Collected data entries:
━━━

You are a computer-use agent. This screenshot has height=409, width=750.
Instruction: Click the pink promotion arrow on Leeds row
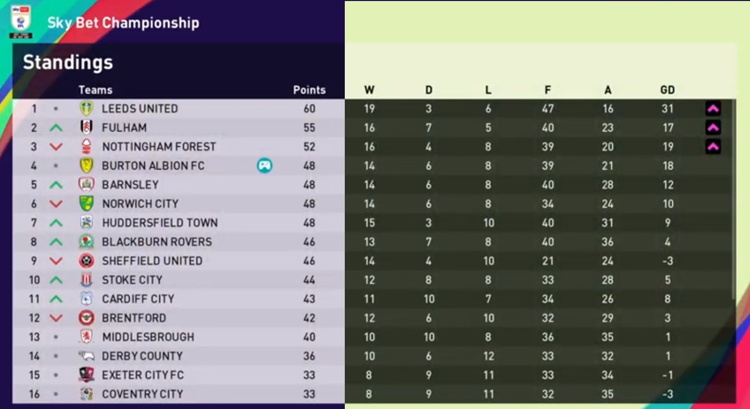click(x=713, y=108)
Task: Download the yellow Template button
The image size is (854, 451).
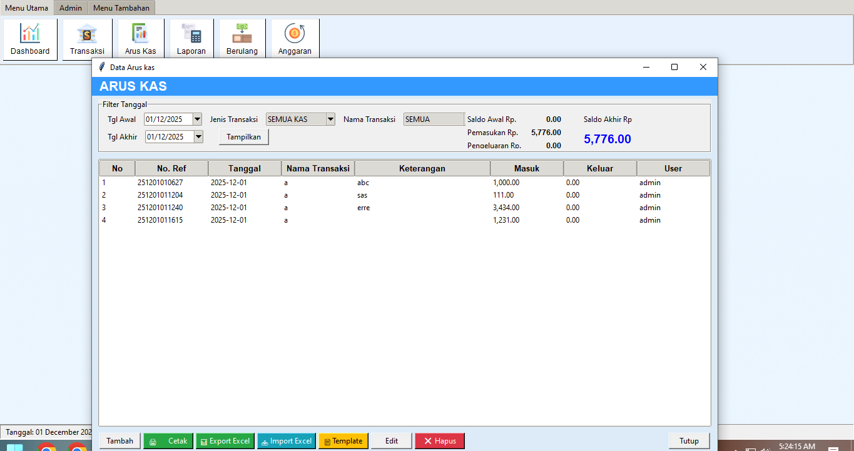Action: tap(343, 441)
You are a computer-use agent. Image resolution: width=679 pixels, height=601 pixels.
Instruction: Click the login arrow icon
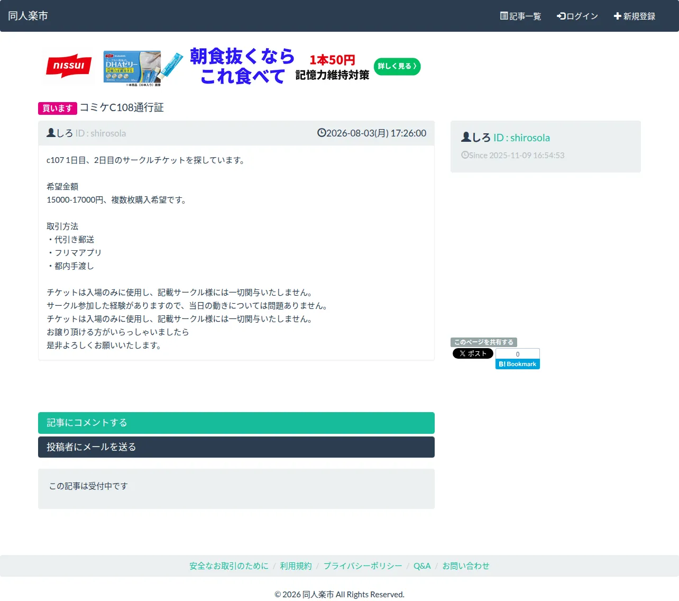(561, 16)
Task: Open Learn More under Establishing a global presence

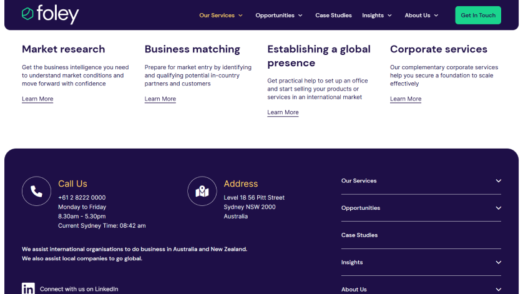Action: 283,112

━━━

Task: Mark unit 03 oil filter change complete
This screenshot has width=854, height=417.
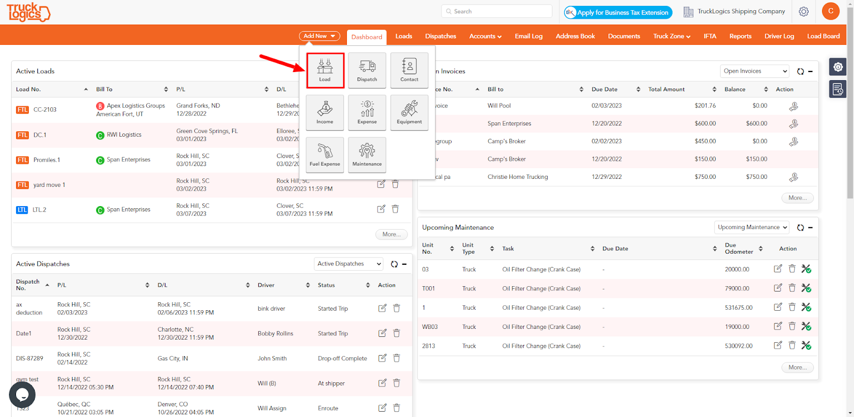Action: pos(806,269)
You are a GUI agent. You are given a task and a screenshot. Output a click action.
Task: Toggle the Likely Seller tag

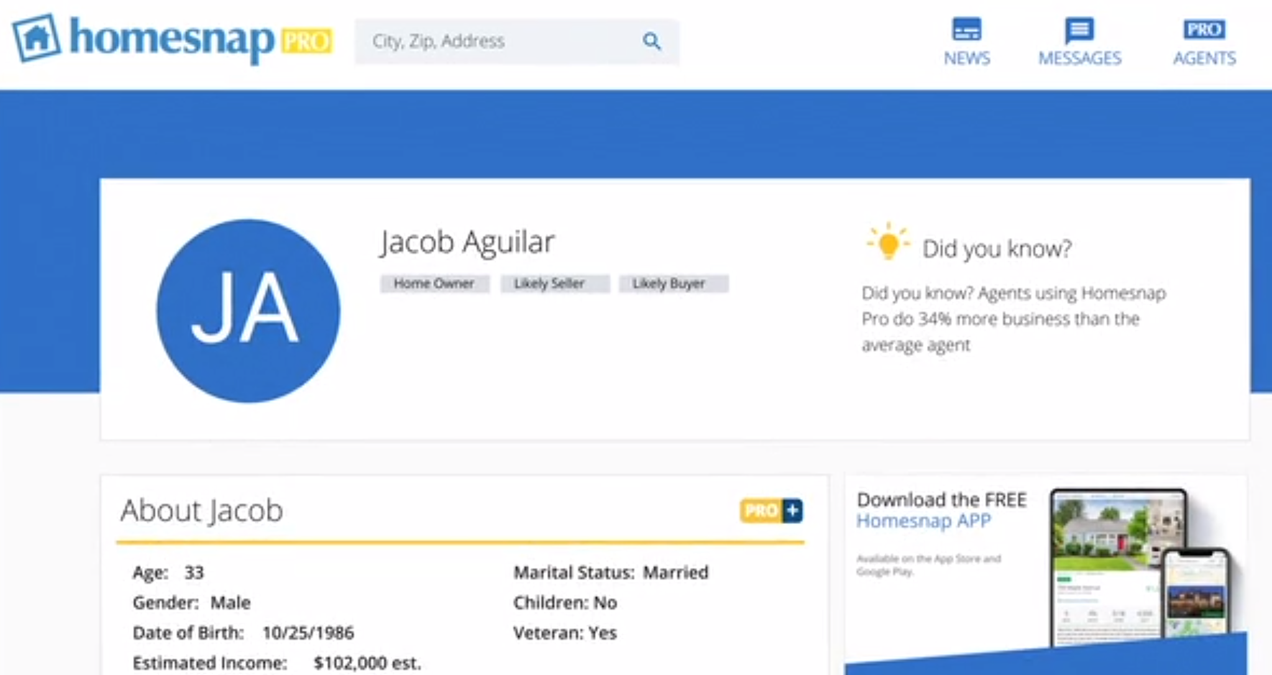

━━━

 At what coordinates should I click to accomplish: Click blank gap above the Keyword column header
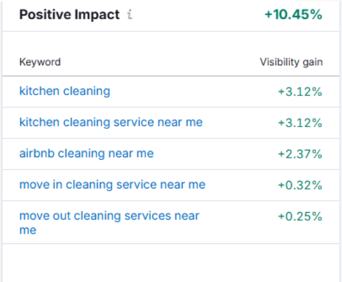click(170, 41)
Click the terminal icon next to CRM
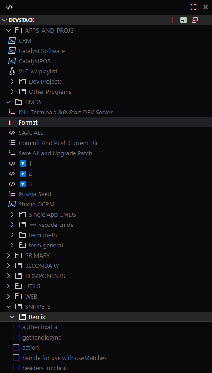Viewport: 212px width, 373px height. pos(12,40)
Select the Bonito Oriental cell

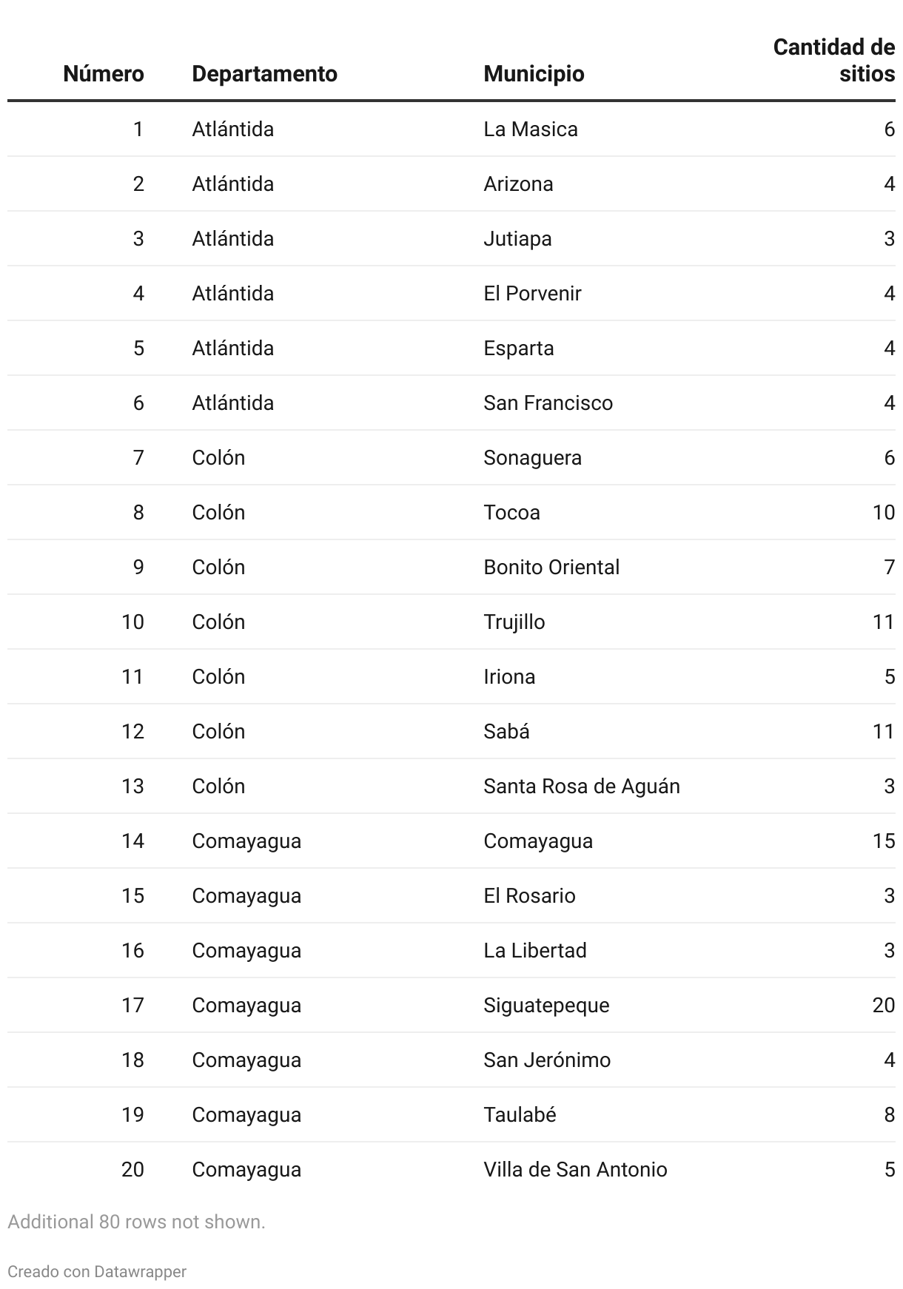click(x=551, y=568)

━━━

Write out word for word the part of the data that opens with the line containing "Task: Mark unit 03 oil filter change complete" and closes with the line containing "Task: Toggle the Likely Seller tag", both of those lines included. Leave the pictures out of your answer.

**WRITTEN REPLY**
Task: Mark unit 03 oil filter change complete
This screenshot has width=854, height=417.
Action: pos(806,269)
You are a GUI agent. You are given a task and a screenshot. Output a click action.
Task: Toggle the Likely Seller tag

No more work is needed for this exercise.